= Sitelink =

Hyperlinks to a website's subpages

Sitelinks are hyperlinks to a website’s subpages that appear under certain Google search listings to help users navigate a site. Site owners cannot directly add sitelinks; Google generates them automatically through its proprietary algorithms. However, site owners can block specific sitelinks if they consider them unhelpful.

In Google Search, sitelinks appear beneath a search result when Google’s algorithms determine that additional internal links may help users navigate the site more efficiently. The number of sitelinks displayed in search can vary, but Google can show up to six sitelinks per result.

According to John I. Jerkovic, "Every site should strive to get sitelinks, as they indicate authority and a strong web presence.
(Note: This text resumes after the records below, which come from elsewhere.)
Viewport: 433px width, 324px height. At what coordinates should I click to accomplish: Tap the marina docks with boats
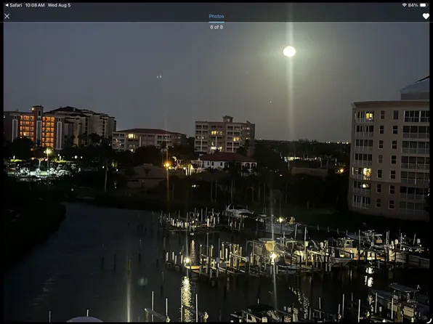(x=290, y=248)
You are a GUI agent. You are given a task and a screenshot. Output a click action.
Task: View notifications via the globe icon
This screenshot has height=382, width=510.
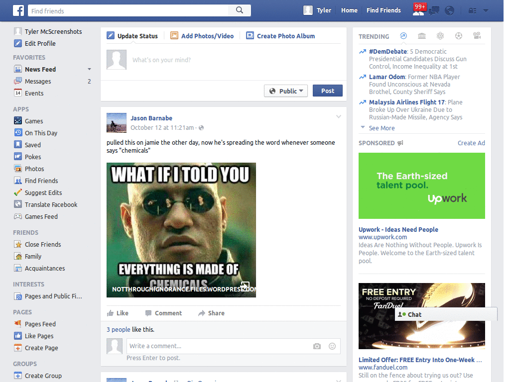pyautogui.click(x=449, y=10)
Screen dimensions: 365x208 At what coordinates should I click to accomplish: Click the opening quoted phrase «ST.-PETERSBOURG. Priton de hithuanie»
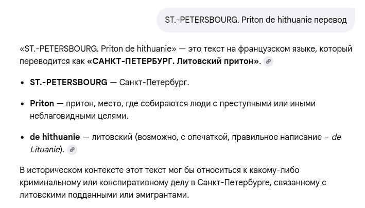98,49
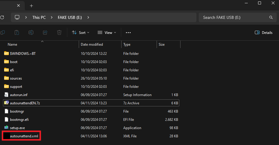Expand the Sort dropdown menu
The height and width of the screenshot is (145, 279).
[81, 32]
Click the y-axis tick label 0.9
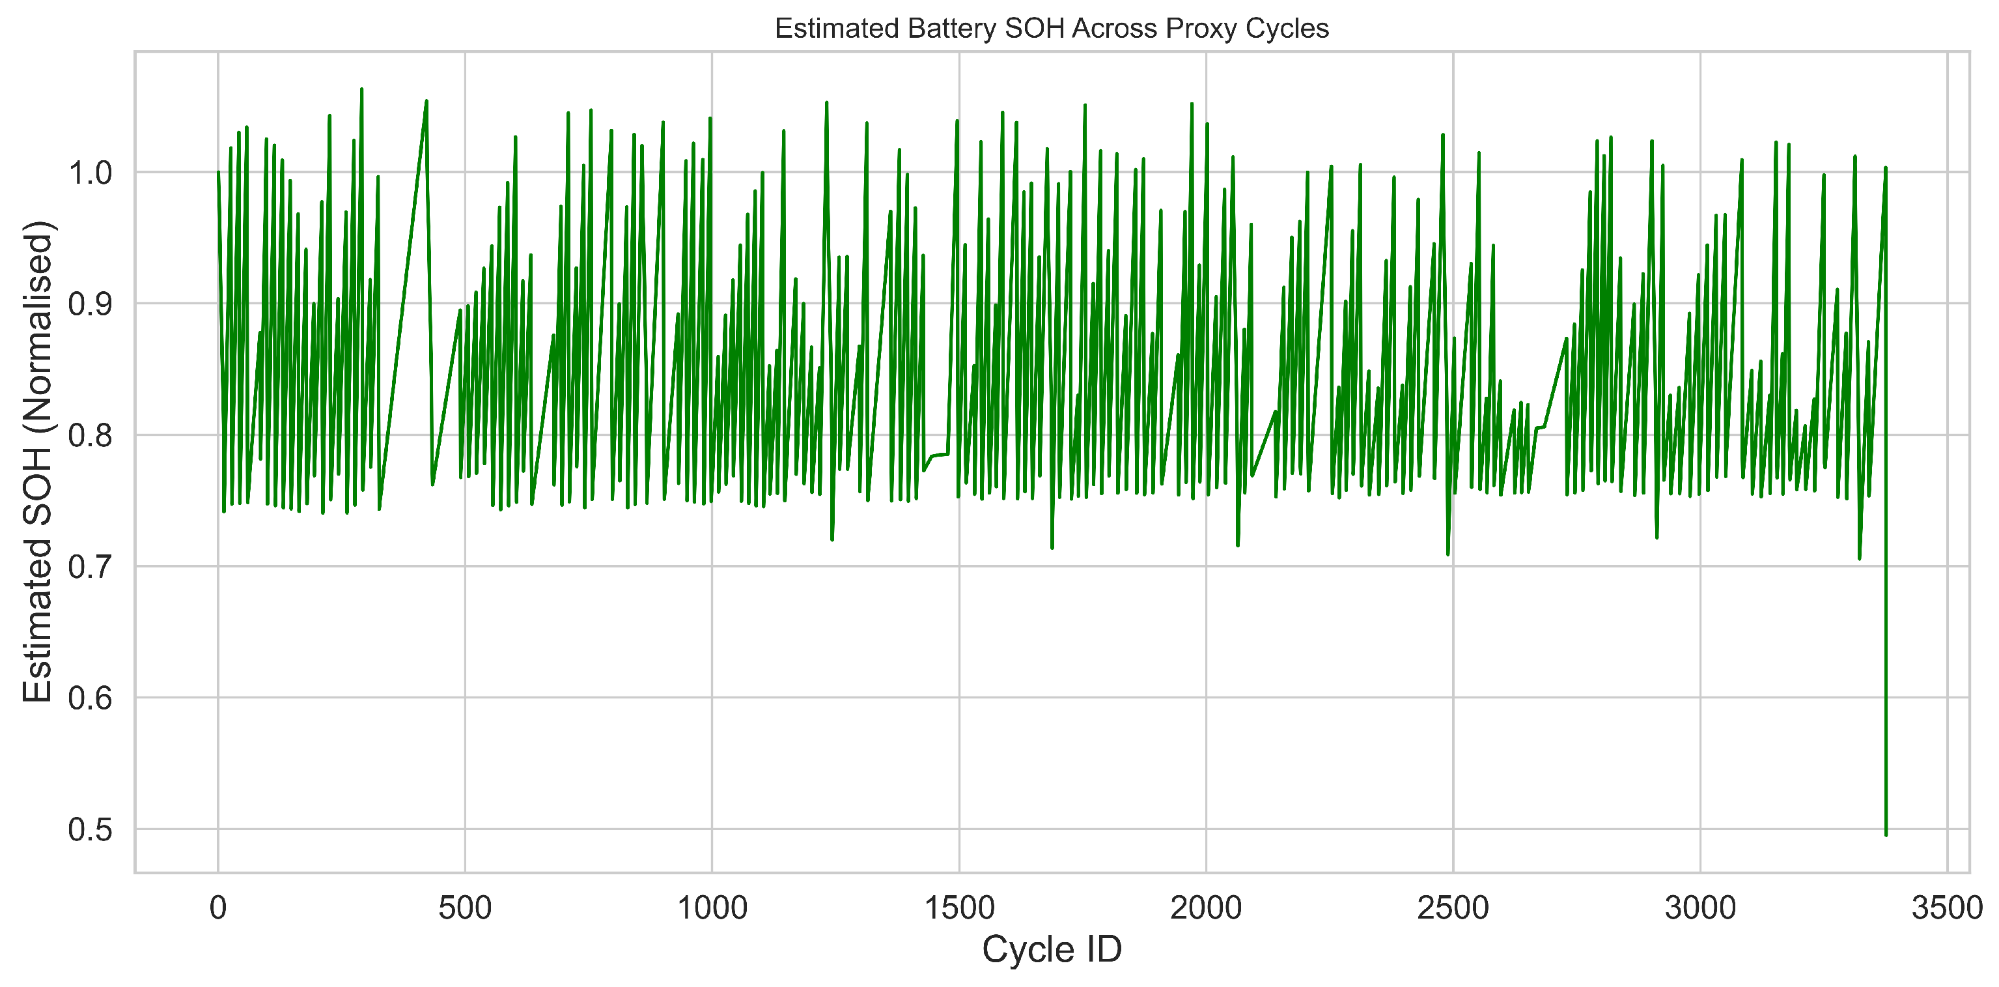This screenshot has width=1999, height=987. coord(90,304)
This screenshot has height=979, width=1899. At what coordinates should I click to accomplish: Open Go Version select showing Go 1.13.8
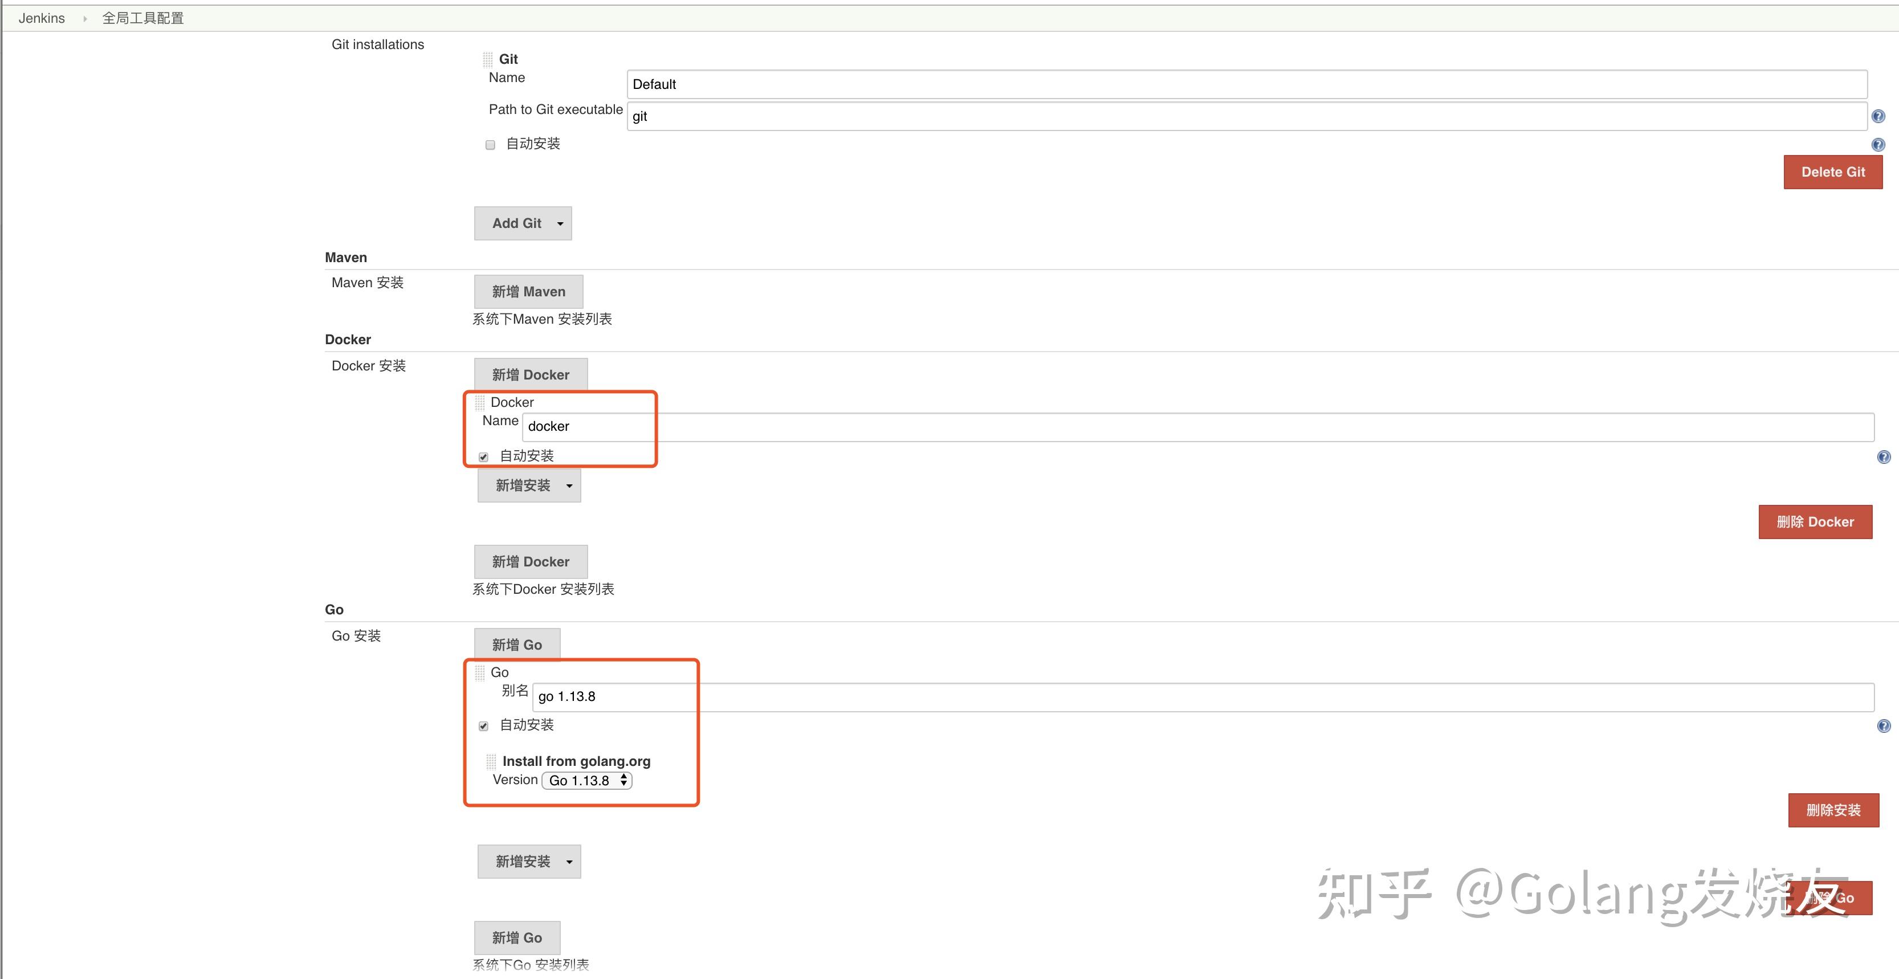click(587, 781)
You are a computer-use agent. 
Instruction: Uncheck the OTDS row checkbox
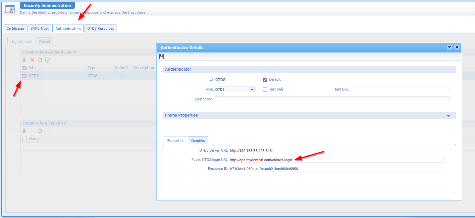[24, 76]
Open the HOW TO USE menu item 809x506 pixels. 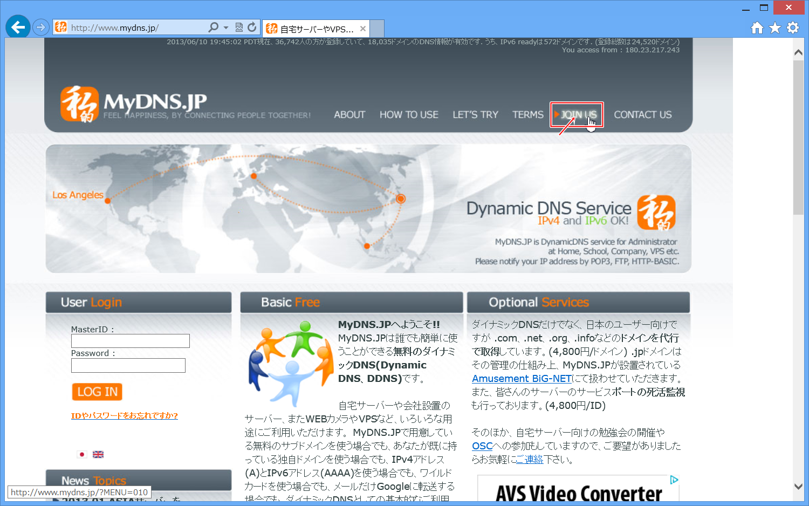point(409,114)
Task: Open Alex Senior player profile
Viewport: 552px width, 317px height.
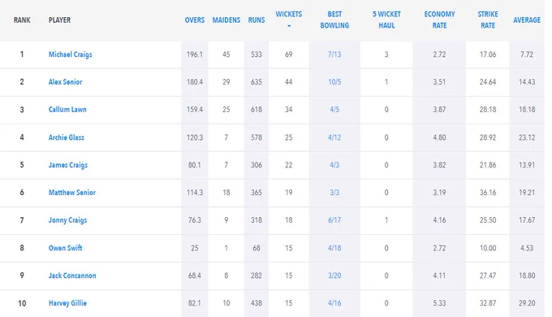Action: (x=65, y=82)
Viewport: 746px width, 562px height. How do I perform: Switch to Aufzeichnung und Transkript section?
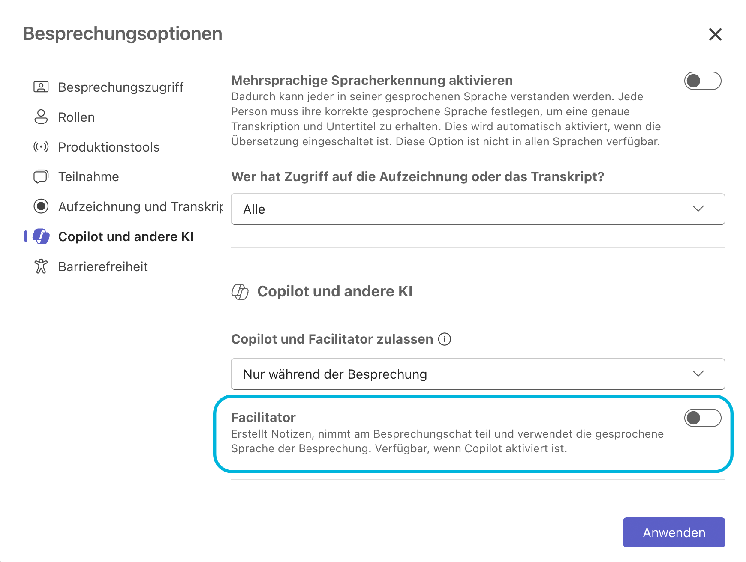141,206
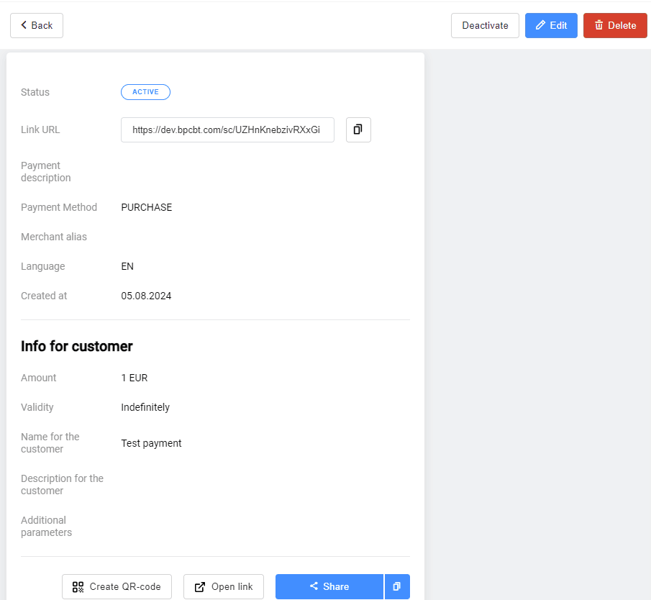Click the Indefinitely validity value

pos(145,407)
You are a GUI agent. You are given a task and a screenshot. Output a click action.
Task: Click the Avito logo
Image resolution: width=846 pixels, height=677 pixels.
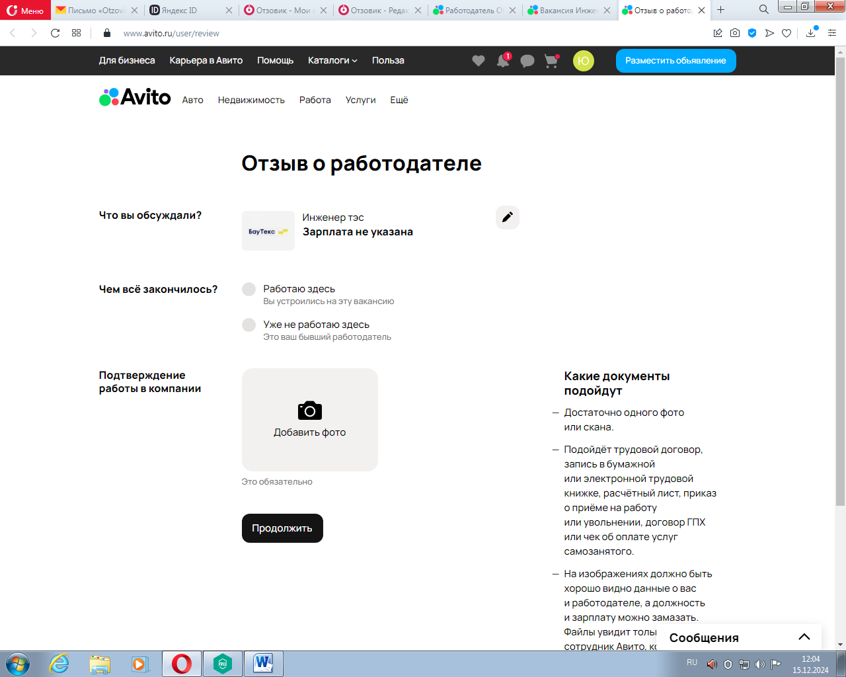(135, 98)
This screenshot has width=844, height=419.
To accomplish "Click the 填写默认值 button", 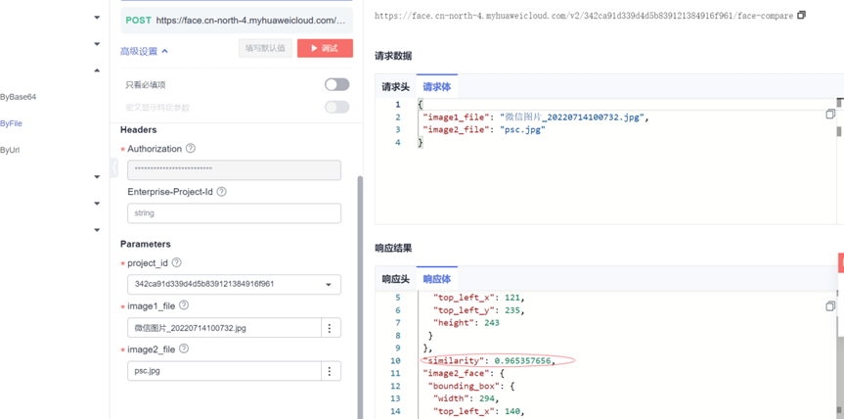I will 265,48.
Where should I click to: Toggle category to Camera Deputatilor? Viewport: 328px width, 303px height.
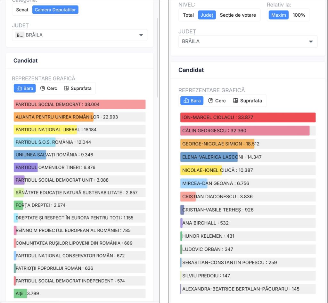click(x=55, y=10)
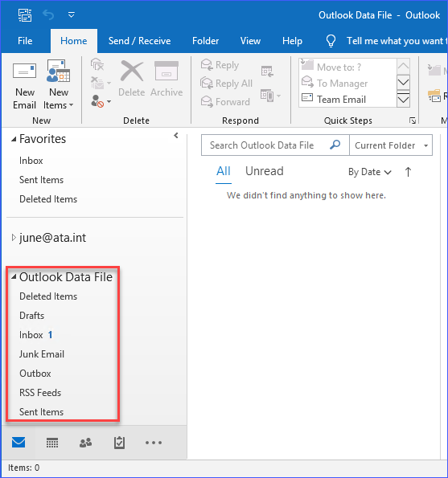Open the Send / Receive tab
This screenshot has height=478, width=448.
[139, 40]
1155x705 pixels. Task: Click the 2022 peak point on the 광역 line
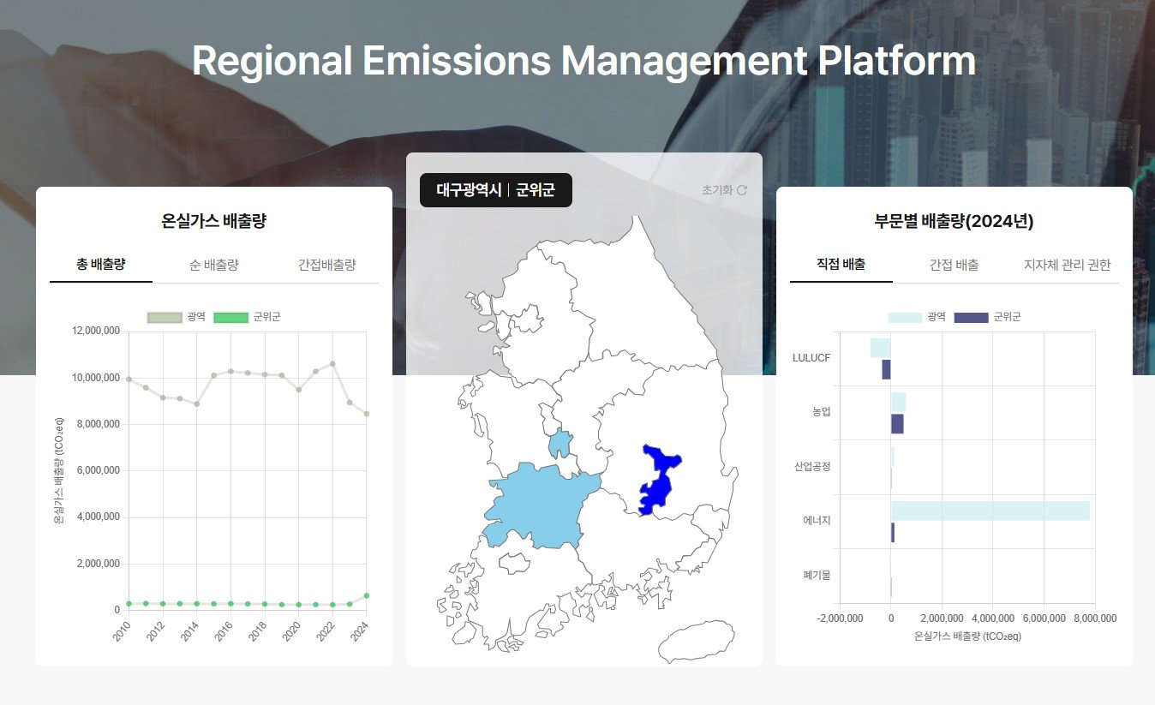click(332, 363)
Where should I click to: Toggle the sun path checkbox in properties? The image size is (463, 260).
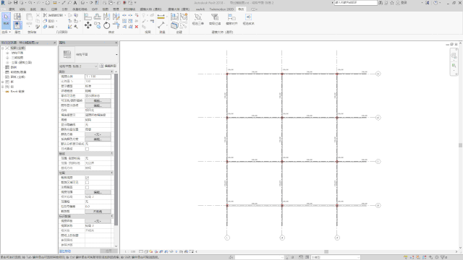tap(87, 149)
Sitelinks also occupy additional space in the search results, pushing competitors further down the page, which is desirable."

==Importance==
SEO experts consider sitelinks to be an important indicator of a site's trust and authority, and many have attempted to determine the factors that influence their appearance. Some analyses reference Google patents.

According to these patents, sitelinks may be derived from user behavior such as the number of times a page is accessed, the time spent on the page, and the content of the page itself (for instance, whether it involves commercial transactions). Another embodiment suggests that website providers might supply search engines with a preferred list of internal web pages.

==Sitelinks in Google Ads==
In Google Ads, sitelinks are a type of ad asset that allows advertisers to link to specific pages within their website directly from the ad. Sitelinks enhance visibility and encourage deeper engagement by giving users multiple navigation options within a single ad.

The number and layout of sitelinks depend on the user’s device:

- Desktop: An ad can show up to 6 sitelinks. Sitelinks may appear one below the other or side by side, filling one or two lines of the ad.
- Mobile: An ad can show up to 8 sitelinks. These sitelinks appear side by side in a single-line carousel format, where users can swipe left or right to browse. If the ad appears in the top position, sitelinks can be displayed in a prominent row with one sitelink per line.

Sitelinks with fewer than 15 characters tend to perform best, according to Google Senior Product Manager Jerry Dischler.